La chiamano Generazione Zeta. Sembrerebbe un sottoinsieme di questo millennio. Il grande niente. Quindi enunciare termini come content creator è giustappunto un sovrappiù di inconsistenza che erige una fortezza intorno al disvalore della solita pedante vanità. Ci appaiono davanti a mò di simulacro esemplare le starlette di un tale sottoinsieme che non ha nemmeno una ideologia da cui affrancarsi. Le tiktoker, le youtuber, neologismi sgraffiati dalla lingua della green economy un po’ modaiola, un po’ paracula volendo. Non ingerire, ma produrre fatturato. Macinare amenità. Roba di questo genere, a cui ci siamo abituati abbondantemente. Per cui finisci su TikTok e osservi imbambolata e senza curiosità la verve spumeggiante della ragazza del momento. Non so, una certa Alessia Lanza. Ventenni, con un seguito di milioni di follower per non so davvero cosa. Non chiediamocelo. Stanno davanti a una fotocamera, pubblicano un video, dicono due cosette, cantano senza voce, intonate, come una monomelodia priva di suono. Tutto fila perfettamente, così deve essere. Facile e deprecabile insieme. Cioè non si trova un merito per il patrimonio di piacevolezze decisamente inutili. Ed è questo il segreto, il colpo da maestro, essere vincenti nell’assoluta mestizia di un vuoto. Una mancanza. Una poetica che non sussiste, non scardina un qualsiasi straccio di dibattito, non esiste il proscenio, l’impegno, la militanza.

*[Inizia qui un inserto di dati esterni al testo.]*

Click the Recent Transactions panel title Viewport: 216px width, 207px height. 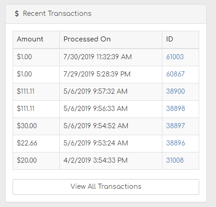tap(57, 14)
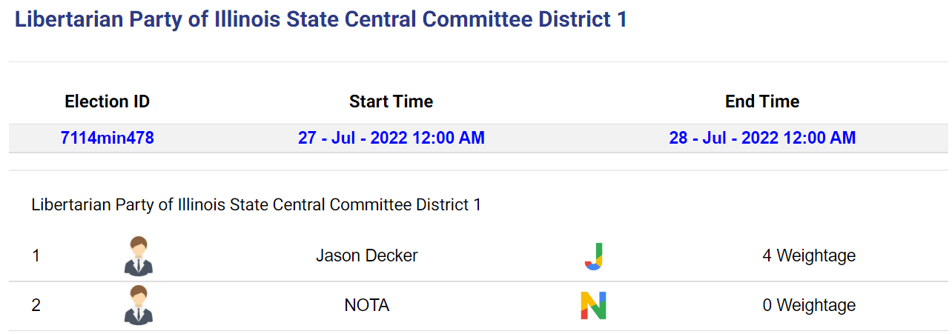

Ce lo dice persino la musica, non ha bisogno di melodie. Ci bastano le ragazze dal seguito infinito, le ragazze delle sciocchezze sublimi. Il rapper che esegue versi scombinati e disarmonici, senza nemmeno una vera strada da raccontare, un Hyde Park, una Little Italy. Nella lusinga si consuma dunque tutto l’inganno di questo secolo, perfezionato persino rispetto agli altri. Essere una tiktoker riuscita fa professione, capite? Alessia Lanza, ventitré anni, è una professionista. Nel senso, finirà a fare la modella, a indossare un brand, azzerare la bellezza della lingua italiana, in luogo di un lessico brevissimo e da quadrilatero delle griffe. Ed è già la tristezza che scombina il mondo, essere partecipi di una rivoluzione involuta e antropologica schiantata verso la conformità allieta da connotati amorfi. Essere simpatiche, con un buon filter ad organizzare l’ovale e la pigrizia di taluni zigomi. “Sono loro stasera i migliori che abbiamo?”. Yes. I video della tiktoker del momento. Oggi si chiama Alessia Lanza. Chi è?
Eppure, l’ignoranza è tutta nostra. Perché quattro milioni di seguaci (terribile voce per indicare il corteo abulico o di indolenti) lo sanno eccome. Il suo fidanzato pare sia un rapper italo-domenicano. C’è un salto della specie, non so come dire, il tandem con una marcia in più. Non più velina sbarra calciatore. Ma tiktoker sbarra trapper o rapper, i quali insomma non sono esattamente gigli. E vedete la sostituzione non sarà un passaggio inavvertito, il cataclisma apportatore di superficialità avidissime di bellezza residua, da disintegrare, polverizzare, normalizzandola o ancor peggio volgarizzandola, rendendola alla stregua di un berciare da pianerottolo. Non ci sembrerà mai così magnifico il medio, l’accessibile, il modesto brioso, come di questi tempi e nei giorni a venire. L’eccezione sarà addomesticata qualora sventuratamente dovesse ancora accadere, ma abbiamo fiducia in cuor nostro che non succederà più. Il disavanzo sarà il must, una mandria di ebeti favolosi, indottrinati alla consolazione media, che non chiameremo per educazione: mediocrità.